A BRIEF HISTORY OF EXTRASOLAR PLANET RESEARCH
Most early searches for exoplanets involved astrometric surveys of nearby stars using "single dish" telescopes and photographic plates. As a planet orbits the host
star, it graviationally tugs the star in a counter-orbit. The planet can be detected and the orbit calculated by measuring the position of the host star relative to
background stars. Modern improvements include CCD detectors, space-based telescopes, and multi-dish interferometers. Of the 450+detections to date, only a handful of exoplanets have been confirmed by astrometry.
Transit detections require the fortuitous alignment of the orbital plane of the exoplanet so that the planet crosses directly across the star as seen from Earth. Ground-based transit searches have found dozens of "hot Jupiters", and the space-based COROT and Kepler missions are now turning up smaller planets.

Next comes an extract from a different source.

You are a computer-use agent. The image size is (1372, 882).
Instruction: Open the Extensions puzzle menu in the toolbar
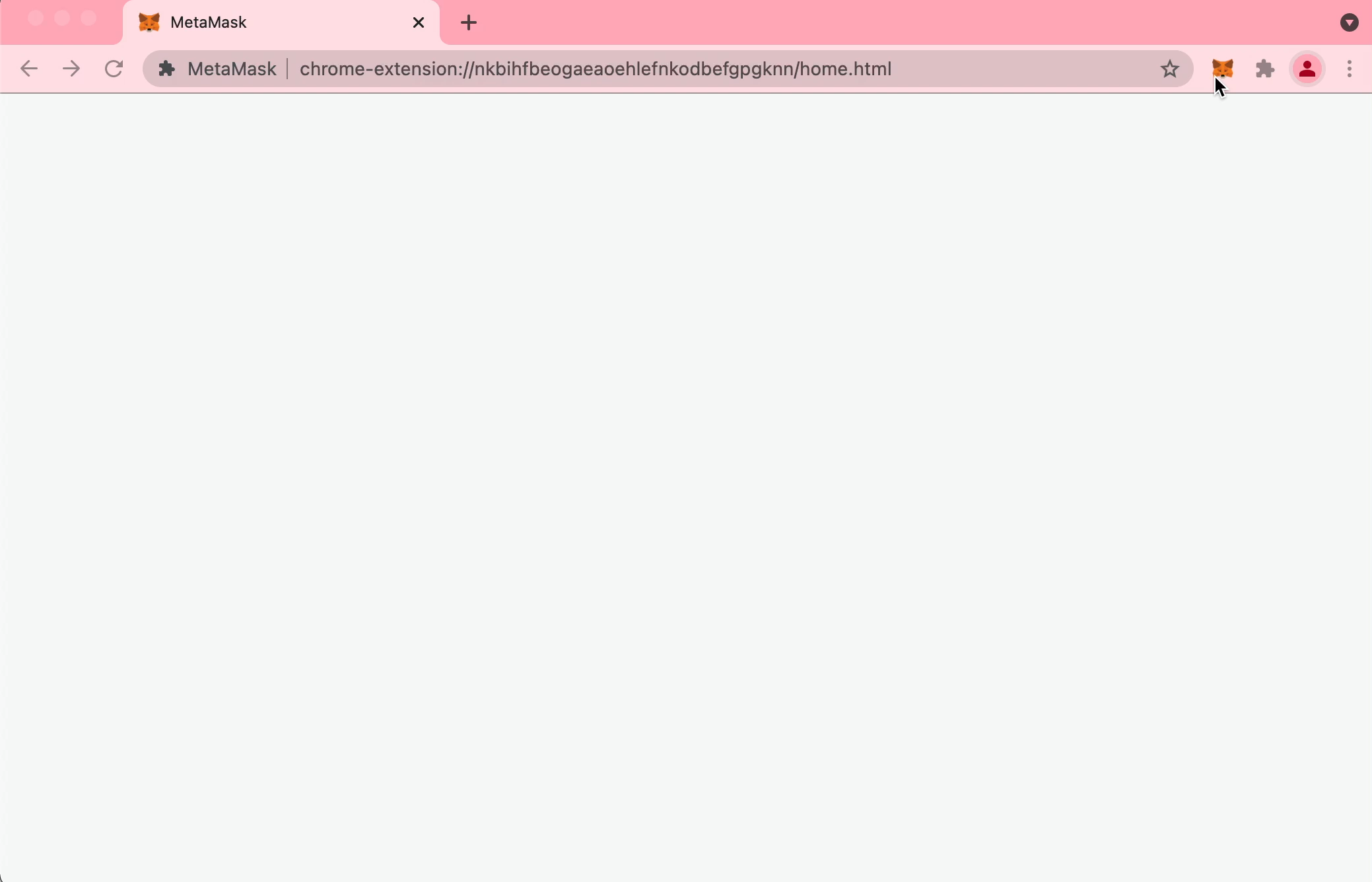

Most extrasolar planets have been found using the Doppler velocity technique. Like astrometry, this technique relies on the gravitational tug of the planet on the host star. The planet is revealed by measuring periodic changes in the line-of-sight velocity of the star. The combination of transit and Doppler velocity measurements is sufficient to solve equations for the mass and radius of the planet, yielding the planet's bulk density. Three critical innovations have paved the way for the success of this technique: High resolution echelle spectrometers, CCD detectors, and high speed computers. Over the past 15 years these ongoing improvements have pushed the detection level from Jupiter to terrestrial mass planets.